(Passage to read):
Rabbi Eliyahu Matusof, a member of the editorial staff of Otzar HaChassidim, tells of the Rebbe’s detailed involvement – and humility – in preparing seforim to print.
Rabbi Eliyahu Matusof is a member of the editorial staff of Otzar HaChassidim and of Machon Lihachonas Drushei Dach Lidfus, the institute tasked with preparing chasidic teachings for print, which function under the auspices of Kehot, the Chabad publishing house. He was interviewed in July of 2018.
While studying at the Chabad’s central yeshivah at 770 Eastern Parkway in Brooklyn, I became involved in the publishing of a series of bi- weekly booklets, Ha’aros HaTemimim, containing Torah essays written by yeshivah students and rabbis.
The Rebbe had initiated the publication of students’ Torah insights in 1972, saying that it would energize their studies, and I noticed that he showed a special fondness for these booklets. On many occasions, as the Rebbe would enter the shul for Friday night prayers, we could see him holding the latest issue together with his siddur. And often I saw him open the booklet and browse through it after the prayer service.
That he read it all carefully was evident from the feedback he sent whenever he caught a mistake. For example, on the first Shabbat after Rosh Hashanah, we published Ha’aros HaTemimim forgetting to change the header date to the new year. The Rebbe pointed this out to us, so we didn’t repeat the mistake. And he commented on other small things. I learned from him that everything needs to be precise, even technicalities. Whether one is publishing a pamphlet or a book, it must be beautiful and respectable and without errors. This is why proofreaders are so important.

(Source excerpt):
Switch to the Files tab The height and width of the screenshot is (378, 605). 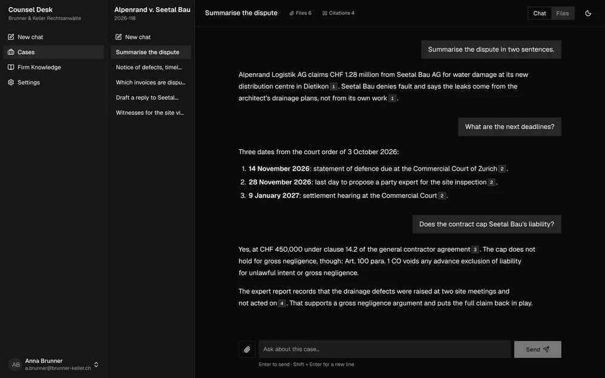tap(562, 13)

(Exercises to complete):
(A) Please return the part of the passage about the Rebbe and the student booklets starting with "Rabbi Eliyahu Matusof is" and going on through "students and rabbis.".
(B) According to the passage about the Rebbe and the student booklets, in what year did the Rebbe initiate the publication of students' Torah insights?

(Solutions to the exercise):
(A)
Rabbi Eliyahu Matusof is a member of the editorial staff of Otzar HaChassidim and of Machon Lihachonas Drushei Dach Lidfus, the institute tasked with preparing chasidic teachings for print, which function under the auspices of Kehot, the Chabad publishing house. He was interviewed in July of 2018.
While studying at the Chabad’s central yeshivah at 770 Eastern Parkway in Brooklyn, I became involved in the publishing of a series of bi- weekly booklets, Ha’aros HaTemimim, containing Torah essays written by yeshivah students and rabbis.

(B) 1972